» Goal of the exercise
Leave the pictures out, and repeat exactly each line from the one that holds "Viewport: 500px width, 365px height." through the final line of the entries below.

» Dataset content
***
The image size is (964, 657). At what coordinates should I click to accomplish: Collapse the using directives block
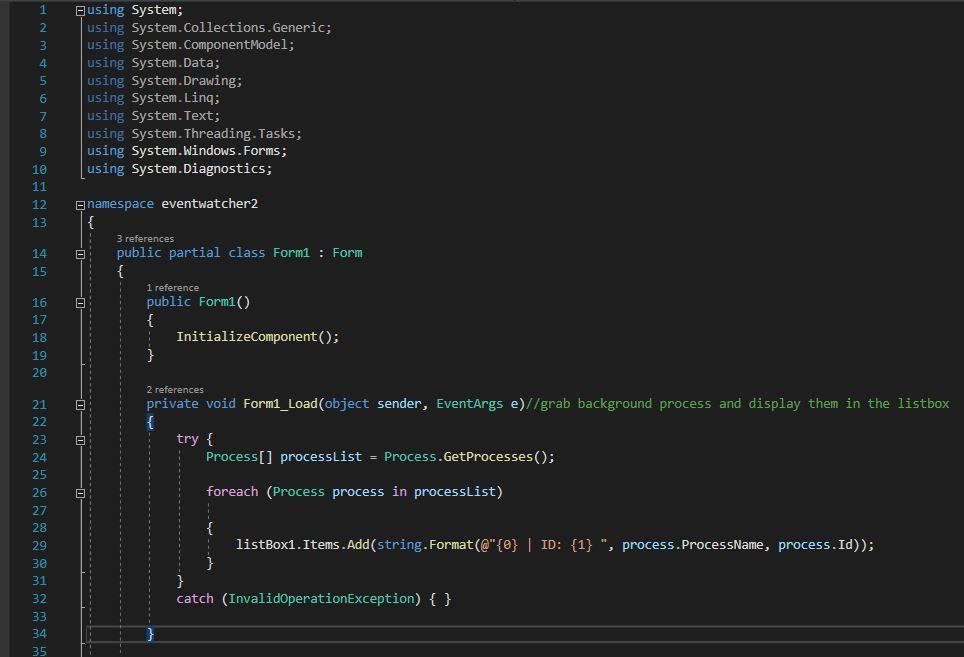point(79,9)
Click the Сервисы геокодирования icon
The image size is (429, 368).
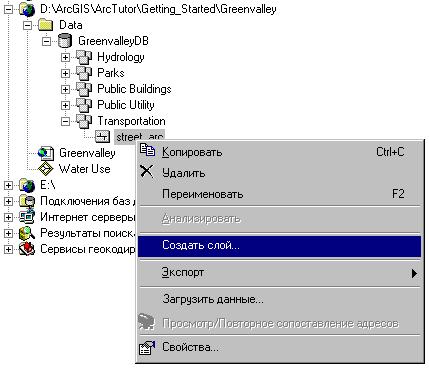tap(27, 249)
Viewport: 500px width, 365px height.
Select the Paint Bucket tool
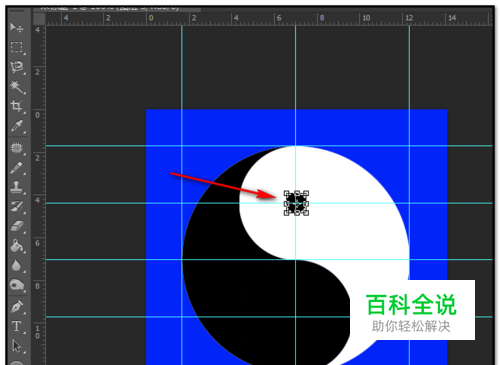point(16,246)
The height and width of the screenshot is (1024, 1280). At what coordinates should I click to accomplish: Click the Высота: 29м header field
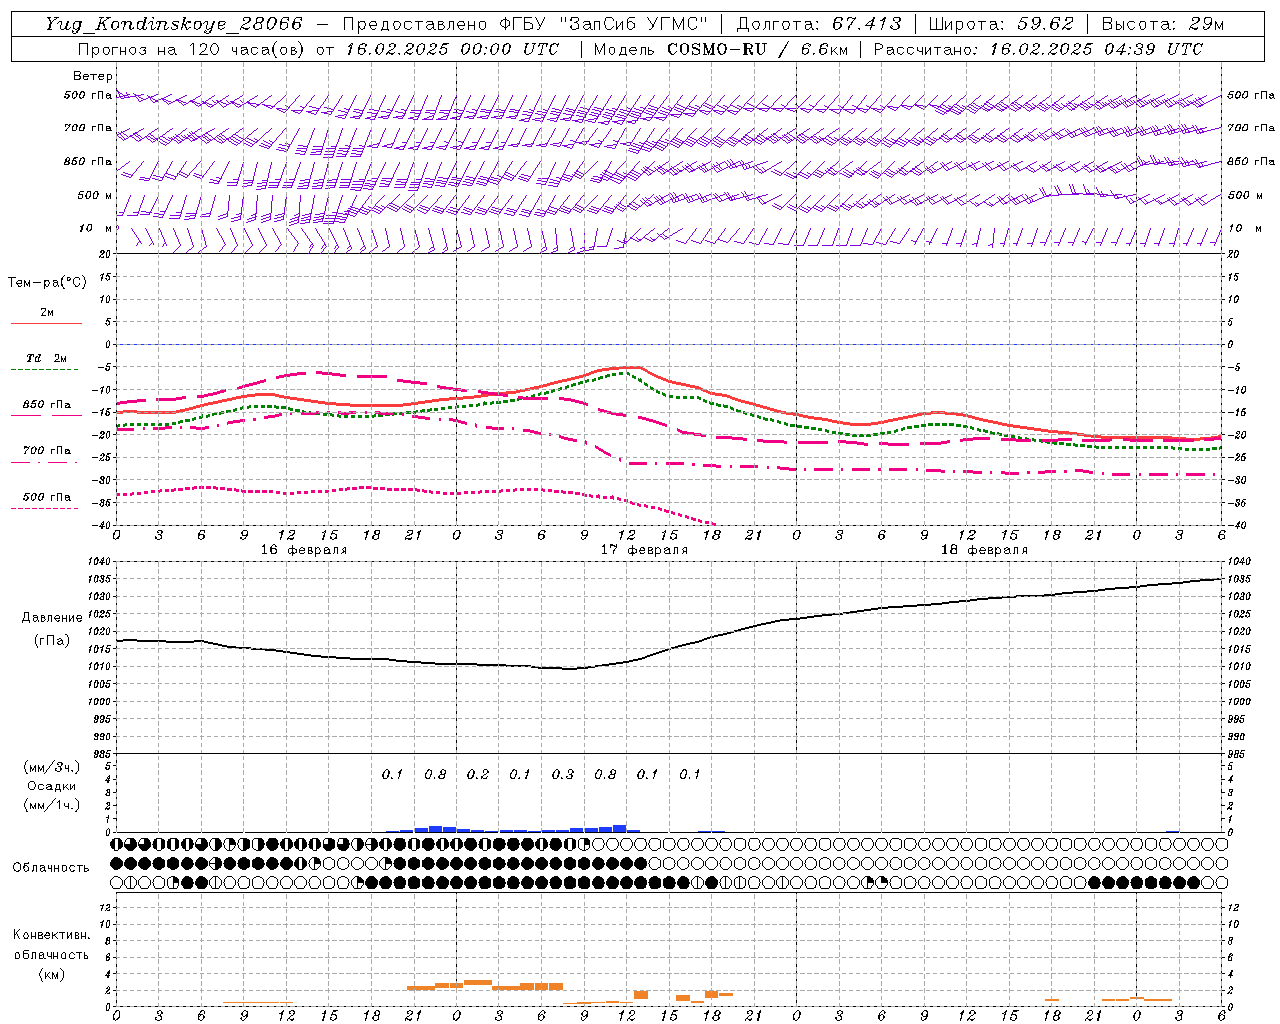pyautogui.click(x=1162, y=24)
***
» Expected answer
Viewport: 500px width, 365px height.
Select the Paint Bucket tool
point(16,246)
The height and width of the screenshot is (1024, 1280). At what coordinates should I click to accomplish: Click the Высота: 29м header field
pyautogui.click(x=1162, y=24)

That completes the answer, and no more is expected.